[Stored items]
(begin)

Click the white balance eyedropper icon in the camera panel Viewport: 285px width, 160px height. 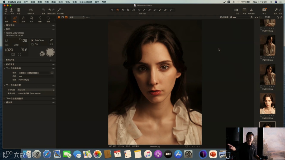pyautogui.click(x=51, y=40)
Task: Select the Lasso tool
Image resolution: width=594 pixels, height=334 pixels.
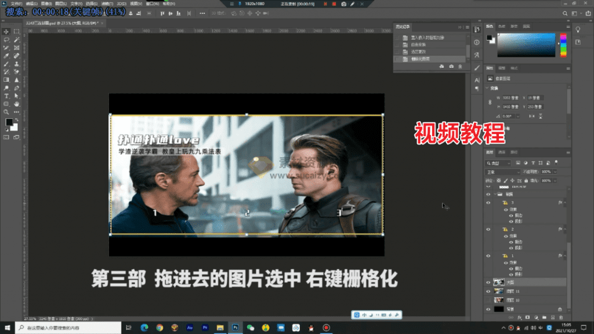Action: pos(6,39)
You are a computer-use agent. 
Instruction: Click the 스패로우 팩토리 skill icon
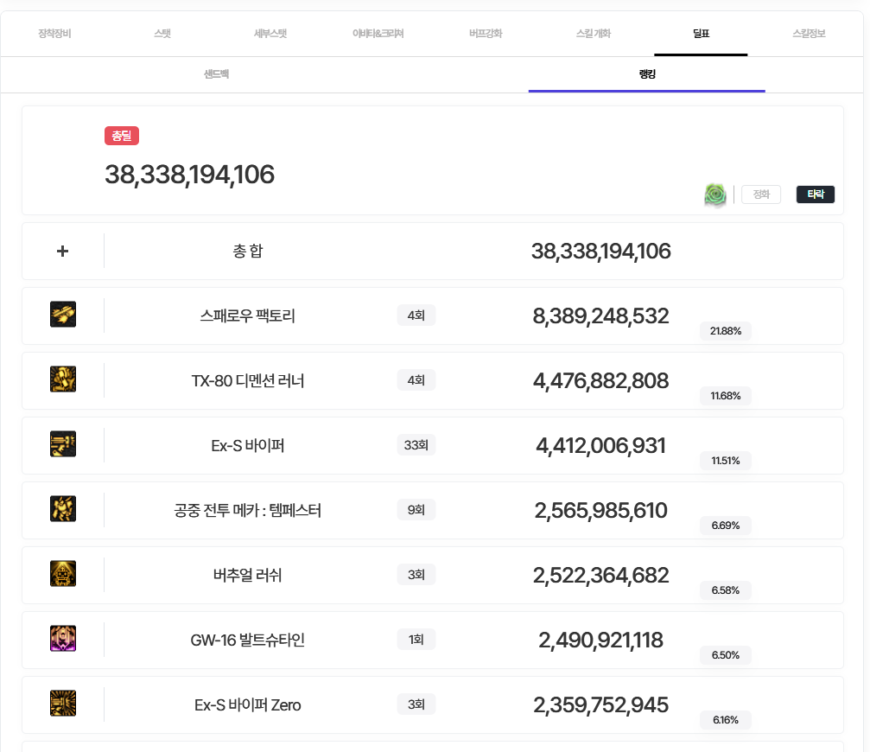[63, 315]
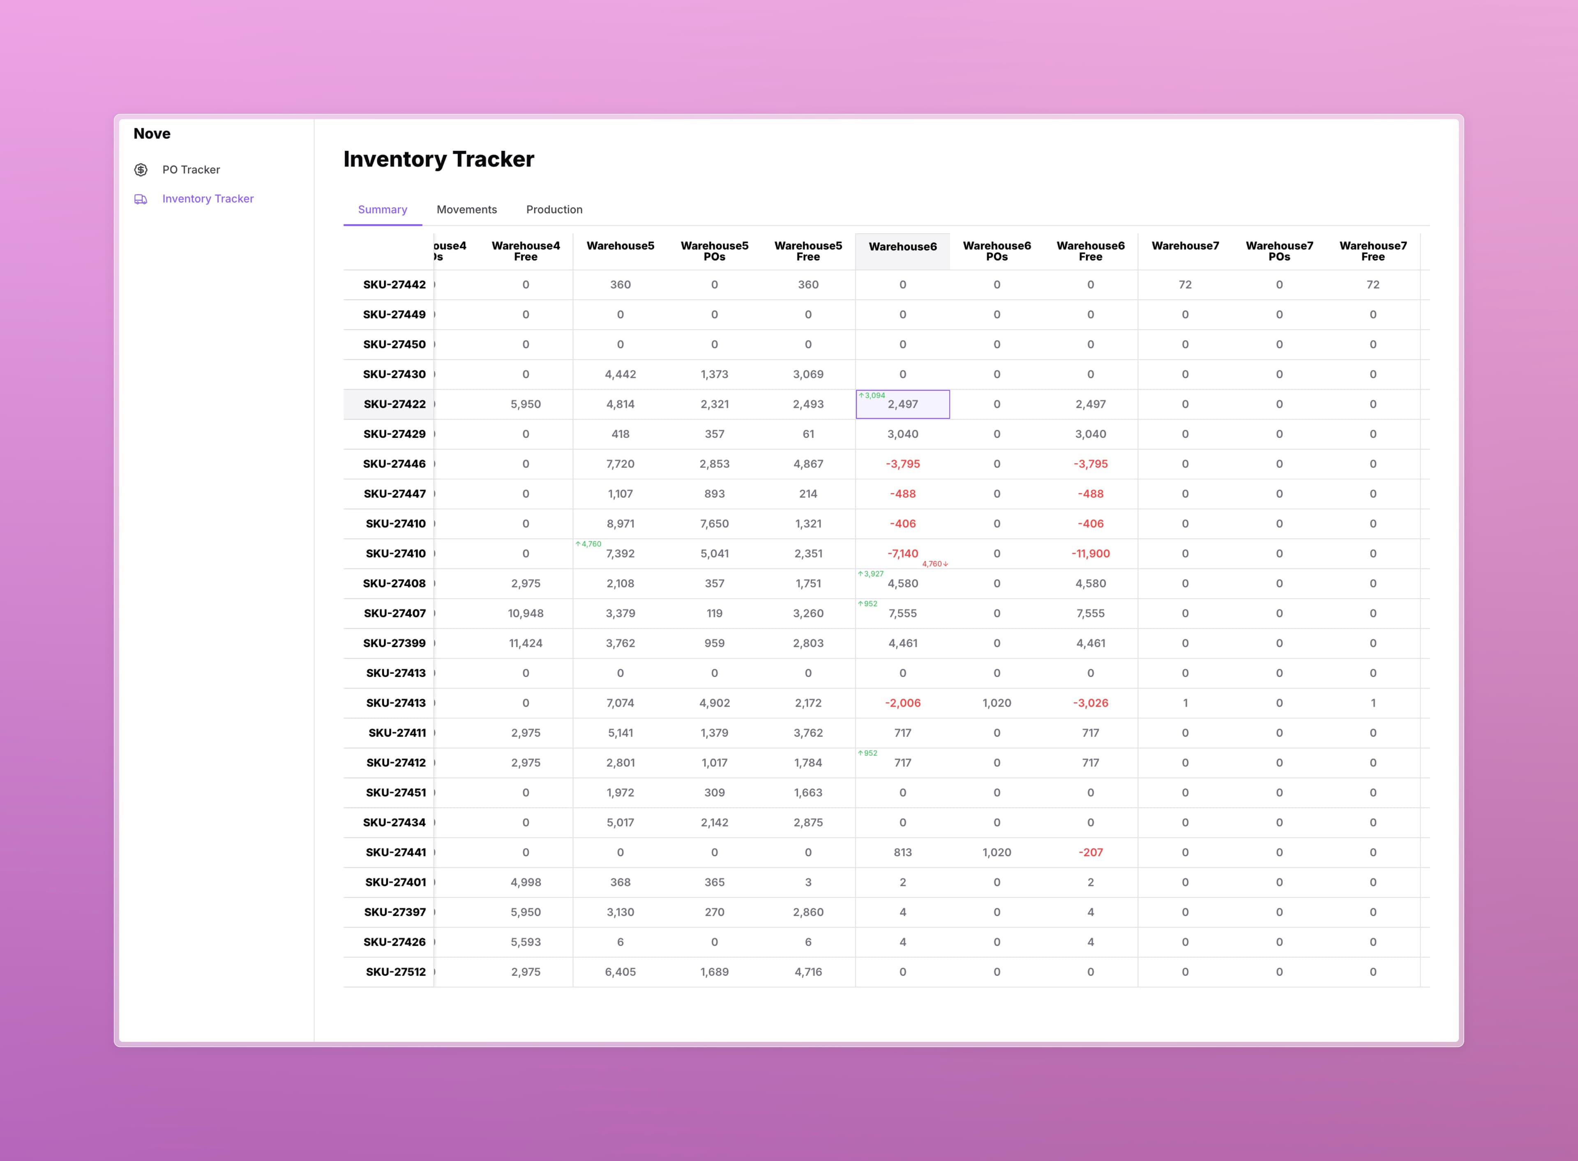Click green 952 indicator in SKU-27407 row
The image size is (1578, 1161).
tap(867, 604)
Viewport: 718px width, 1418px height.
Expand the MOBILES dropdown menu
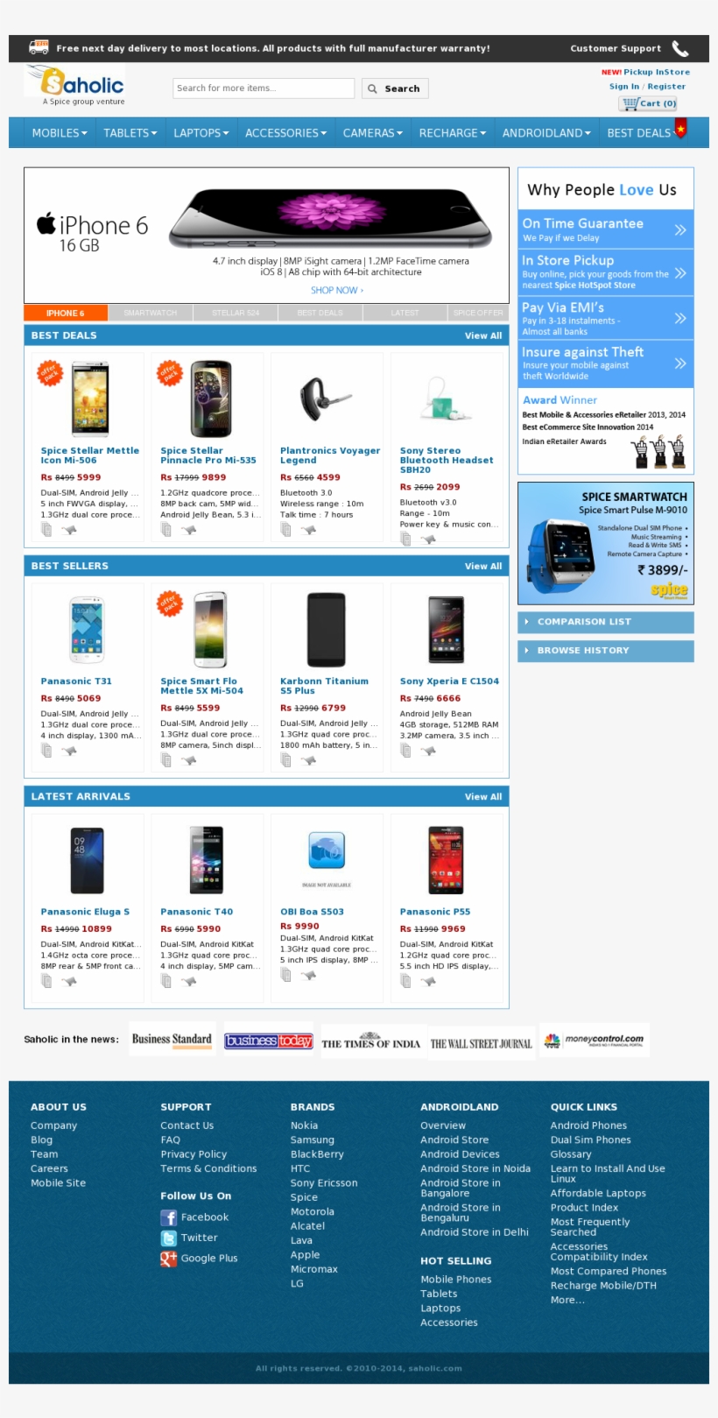click(x=60, y=133)
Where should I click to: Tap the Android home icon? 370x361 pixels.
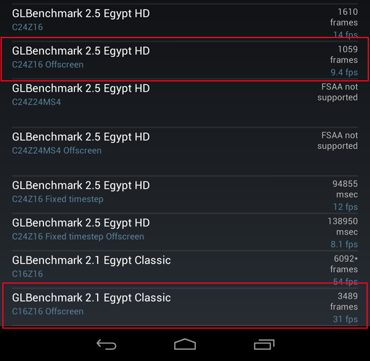tap(185, 344)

(end)

#### TASK STATEMENT
Copy the part of the records that opens with the line containing "You are a computer-use agent." and runs through the end of the records, leaving out the pictures.

#### RESPONSE TO THE EXERCISE
You are a computer-use agent. 
Instruction: Click the 스패로우 팩토리 skill icon
[63, 315]
Click green 952 indicator in SKU-27407 row
The image size is (1578, 1161).
tap(867, 604)
Viewport: 718px width, 1418px height.
Expand the MOBILES dropdown menu
click(x=60, y=133)
Where should I click to: Tap the Android home icon? 370x361 pixels.
tap(185, 344)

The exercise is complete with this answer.